Genesis of the Idea for THE EMPTY NEST


I am writing a long series of connected books I call my stack, or 40-Year Run. A stack is an unpublished, or underpublished shelf.

When I finish writing a book, I add the title to the alphabetical list of the books of my stack (263 completed, 264 in progress) and I add a description of the book to the catalogue raisonné of whatever year I am in, in 40-Year Run. This August 31 I will complete my 34th year. So the catalogue raisonné I update on September 1 will be called 34-Year Run: A Catalogue Raisonné of Jack Saunders' Stack.

It struck me that my 35th year as a writer is an important milestone. I thought I'd celebrate it by writing a book a month, for a year, and posting them on the worldwide web, daily, as I write them, at The Daily Bulletin.

I outlined the content of the 12 books. Into this I would weave whatever is happening to me as I write the books, post them, and hear back from readers. The plot is thus contingent and variable. It depends on what happens to the books.

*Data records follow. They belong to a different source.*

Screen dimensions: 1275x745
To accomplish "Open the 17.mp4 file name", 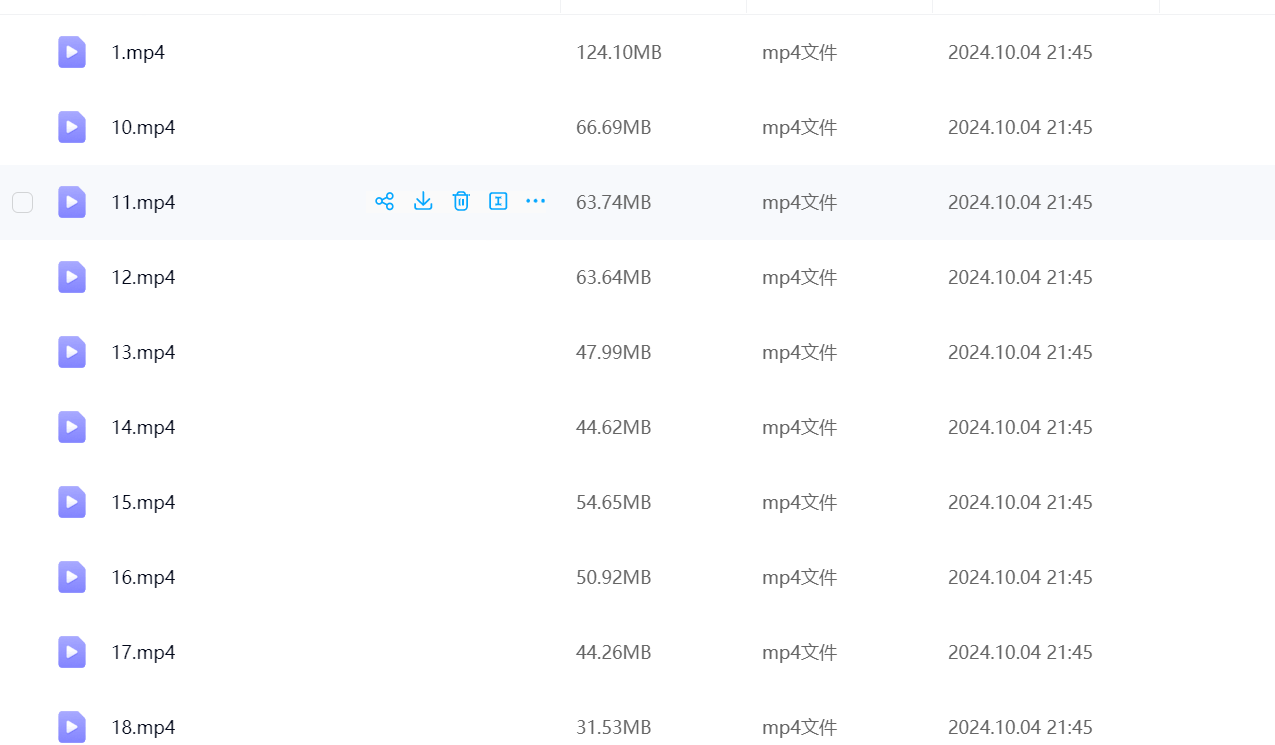I will (143, 652).
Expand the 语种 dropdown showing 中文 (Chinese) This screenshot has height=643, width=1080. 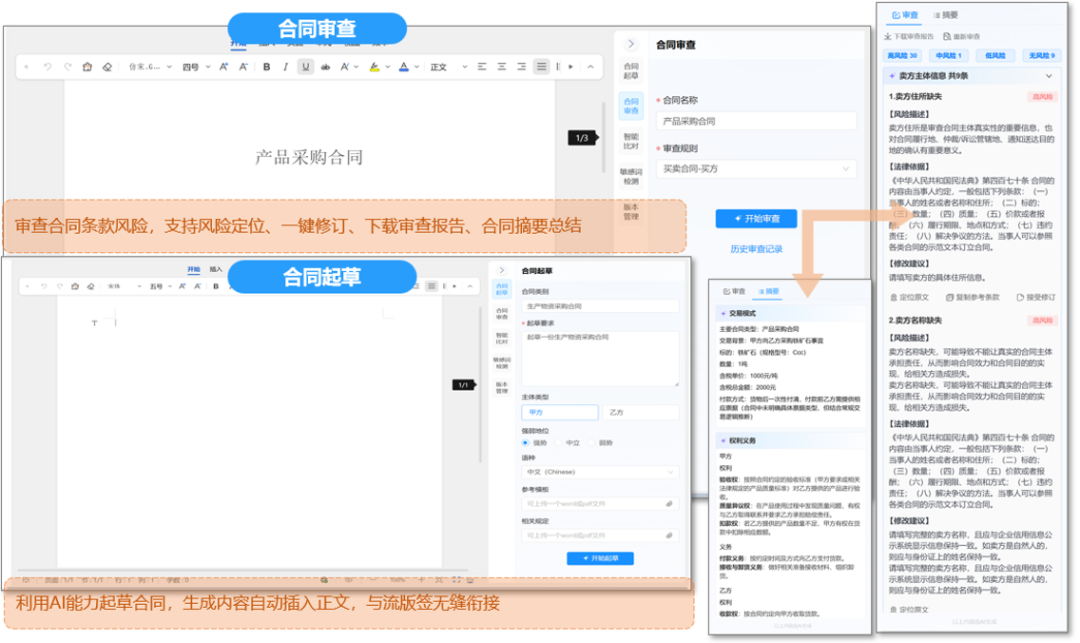600,471
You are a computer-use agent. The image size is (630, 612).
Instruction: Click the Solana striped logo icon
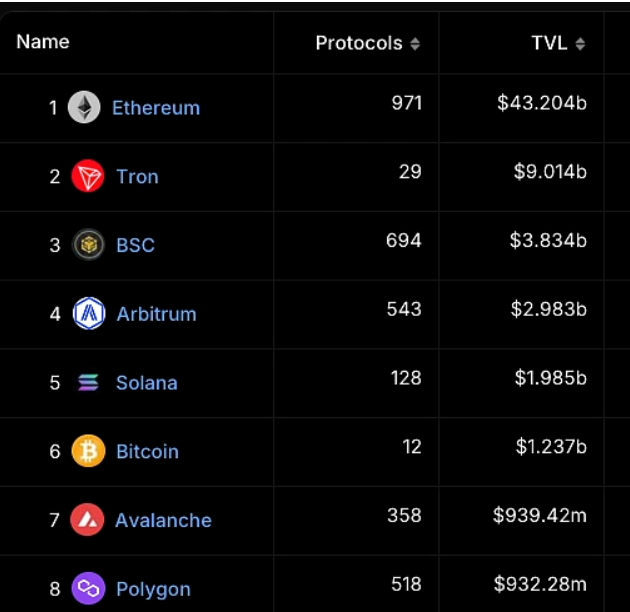coord(88,383)
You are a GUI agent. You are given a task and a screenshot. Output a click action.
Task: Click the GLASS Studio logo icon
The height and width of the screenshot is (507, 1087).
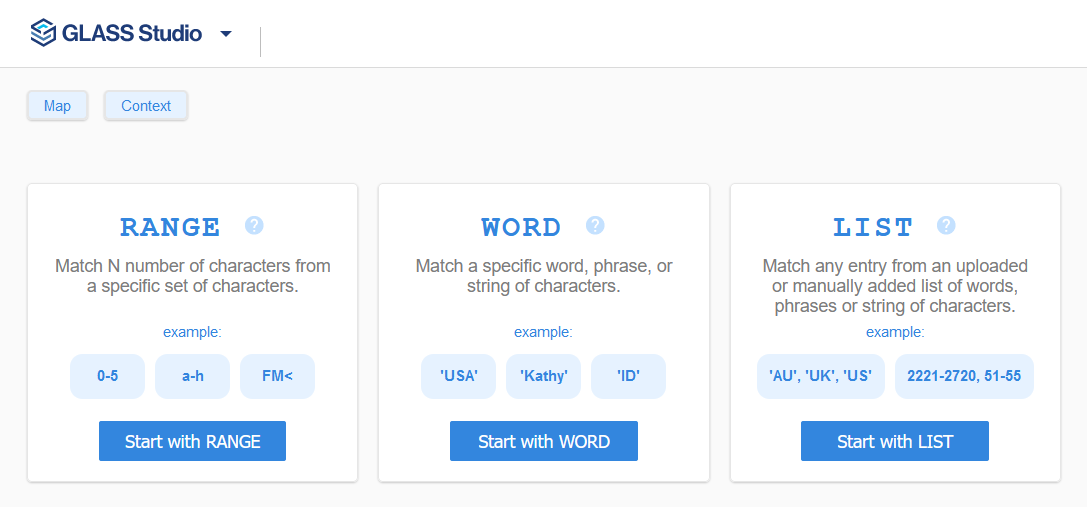pos(43,33)
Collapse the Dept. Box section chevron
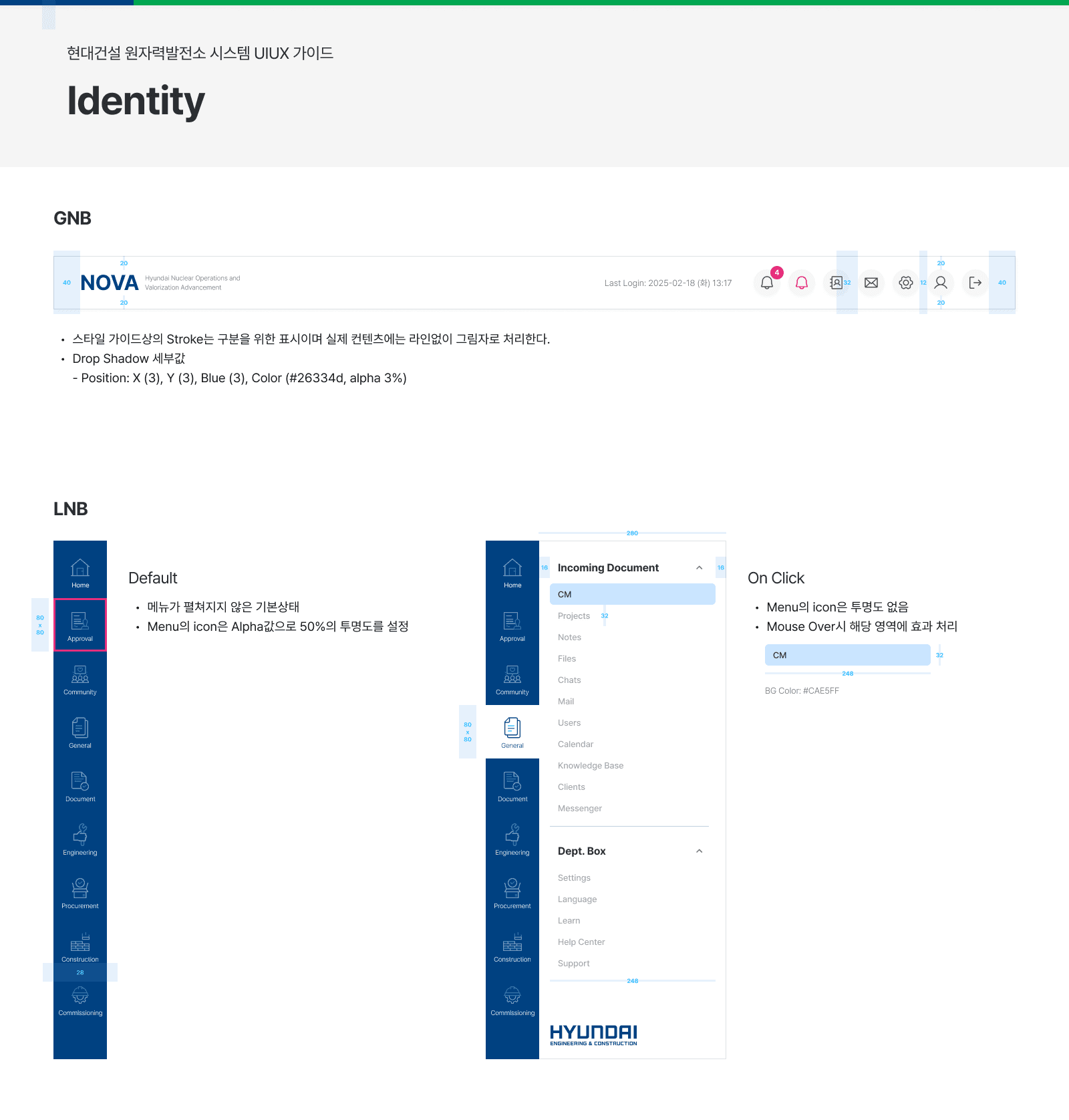The height and width of the screenshot is (1120, 1069). (x=699, y=851)
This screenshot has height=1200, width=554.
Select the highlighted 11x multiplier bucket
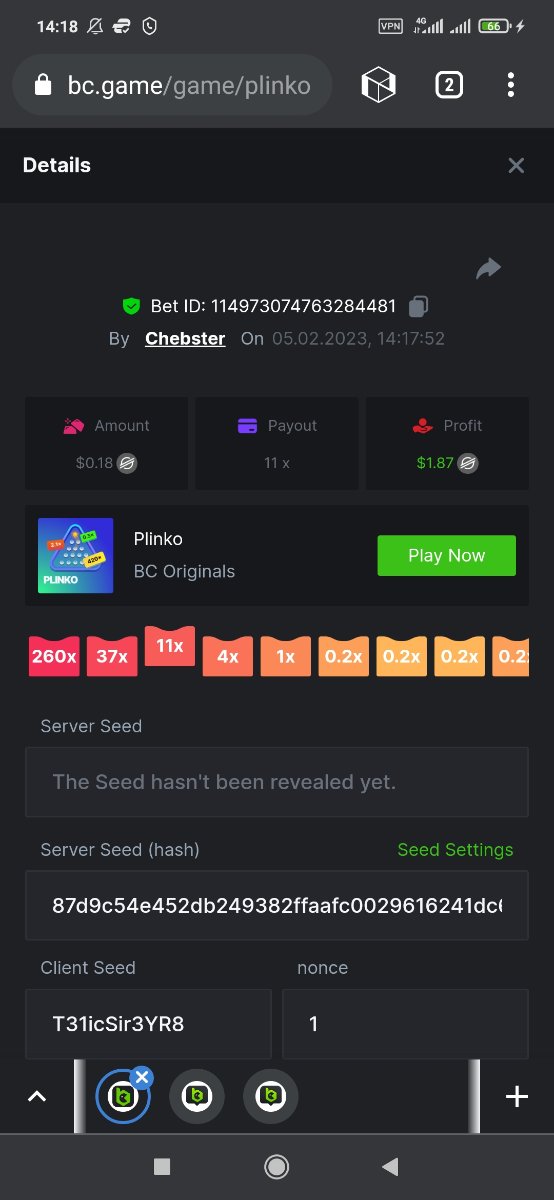170,646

Norman Mailer and Tom Wolfe both serialized books, in magazines, but not a book a month, for a year. Not switching back and forth from the lives of their characters to their own lives. Not daily.

Since March 18, 2000 I have posted over 75 books on the web, at The Daily Bugle, roman-feuilleton.com, and The Daily Bulletin. The first 40 books I took down, out of paranoia, but the rest are at The Daily Bulletin.

The books would be like John Steinbeck's East of Eden and his Journal of a Novel, about writing East of Eden, combined, in order of composition, as I go back and forth, from the novel to the journal.

The series would be a workshop like Robert Olen Butler writing a short story, online, at Inside Creative Writing, at his FSU website, only I would write a 12-book series, not a short story.

Live, no safety net, one take.

The narrative would cover my entire career, 35 years, and take place over the course of one year, my 35th year as a writer.
I thought a bricks-and-mortar publisher could publish ink-and-paper books in a uniform trade paperback edition, with a tasteful design to the series, after I finish writing them.

I decided to call the series The Empty Nest: Old Folks's First 35 Years as a Writer.

Old Folks is my hero, or antihero, a hero with limited resources.

Bukowski never Did This: One Year in the Life of an Underground Writer, LitVision Press, forthcoming, switched back and forth between a novel and a diary.

If you want to see how I did it, whether it worked or not, go to www.thedailybulletin.com/bukowski/bukowski.htm and start reading and see.

You will also see how fast I am and how professional I am. I have made my living writing and editing books for 25 years, for such companies as IBM, Lucent Technologies, and the US Department of Defense.

Once Bukowski Never Did This is available, I will drive around the Redneck Riviera reading, signing books, and calling on bookstores, tackle shops, bait shops, and reporting on my activities for the L. A. (Lower Alabama) Free Press, for whom I am a roving correspondent. That's a recurring leitmotif, or theme. In the family car, your father's Oldsmobile.